Her promotion history is meaningless as far as I’m concerned. She reports to you. Your job is to manage her.
Employees deserve feedback – good AND bad. You need to deliver this to her.
Cat
why the heck didn’t you IM her in the moment? “Jane, stop that, sit down and listen politely to your colleagues”. I’m all for multitasking OFF CAMERA during meetings where I only need to listen, but you the manager correct the behavior!
Anon
This! And if need be, jump in and say “Jane, I just sent you a message.”
Anon
You’re a manager. Manage.
Anon
That’s crazy. I fold laundry during meetings but I have my camera off. I would never do it if I were presenting and expressly asked to have my camera on.
NaoNao
Along with what others have said, you might want to focus on what you DO want. It can be hard for those promoted to just spontaneously develop “professional judgement” so you could frame it as “When others are presenting, it’s considered good manners and expected to focus your attention on them, and that means not multi tasking. But aside from that, during work days, it’s best to leave any non work stuff out of public view and show that your attention and efforts are on work.”
nuqotw
I may try again on the afternoon thread…the first draft of my tenure package (the thing I need to submit to be considered for tenure) is due to my chair at COB Friday, so I can get feedback from my department. I’m trying to think of a small prize (ideally that is not food or clothes) for getting over this first hump. Trip to get a fun hair do that I could never in a million years execute myself? I’m not much for makeup or manicures or any other personal service thing.
Anon
A blowout at Drybar? A 30 min facial? A trip to the movies or an at-home streaming movie treat?
Anon
Preemptive congrats on finishing that big project :)

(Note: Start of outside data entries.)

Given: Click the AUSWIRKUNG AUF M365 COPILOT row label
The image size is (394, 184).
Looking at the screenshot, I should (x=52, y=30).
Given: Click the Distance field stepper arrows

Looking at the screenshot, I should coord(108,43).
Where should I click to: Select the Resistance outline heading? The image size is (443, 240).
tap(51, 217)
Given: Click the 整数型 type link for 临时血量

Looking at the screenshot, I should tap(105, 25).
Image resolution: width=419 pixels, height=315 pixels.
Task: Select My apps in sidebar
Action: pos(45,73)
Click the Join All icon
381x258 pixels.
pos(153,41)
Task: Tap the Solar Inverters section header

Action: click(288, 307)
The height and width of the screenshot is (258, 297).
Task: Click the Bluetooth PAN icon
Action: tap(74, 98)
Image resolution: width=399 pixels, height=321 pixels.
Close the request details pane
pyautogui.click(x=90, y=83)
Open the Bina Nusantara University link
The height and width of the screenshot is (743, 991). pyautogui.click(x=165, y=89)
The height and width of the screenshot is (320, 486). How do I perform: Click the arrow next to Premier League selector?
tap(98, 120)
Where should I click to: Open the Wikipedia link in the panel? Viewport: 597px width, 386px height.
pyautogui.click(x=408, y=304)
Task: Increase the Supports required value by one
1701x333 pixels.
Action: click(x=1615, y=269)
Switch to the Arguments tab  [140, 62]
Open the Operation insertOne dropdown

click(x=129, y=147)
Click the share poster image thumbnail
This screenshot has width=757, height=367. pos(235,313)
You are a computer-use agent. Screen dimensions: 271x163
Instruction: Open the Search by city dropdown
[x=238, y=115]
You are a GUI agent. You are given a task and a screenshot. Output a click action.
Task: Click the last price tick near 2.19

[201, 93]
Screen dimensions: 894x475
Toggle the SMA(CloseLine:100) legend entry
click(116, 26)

Do you like the outdoors? I would consider going on a really nice hike that’s outside my normal range (so maybe driving 1.5 hours to do it instead of sticking to the trail that’s 30 mins away like normal).
I also love massages. And taking a random day off in the middle of the week feels VERY indulgent to me, so even doing something like taking next Tuesday off and getting a manicure or similar would be a fun treat for me.
Anon
Jewelry!
anonshmanon
Jewelry!
Nesprin
Congrats on getting it in!!!! and may your tenure panel be sane, reasonable and swift.
Pick out your sabbatical location? Take your group out to lunch?
Anon
Congrats!!! I’m an academic spouse and know what a big milestone this is? I love to treat myself to massages after a busy period.
Anon
has anyone ever ordered from Temu?
Cerulean
No. Look up the Time article about all the issues with Temu.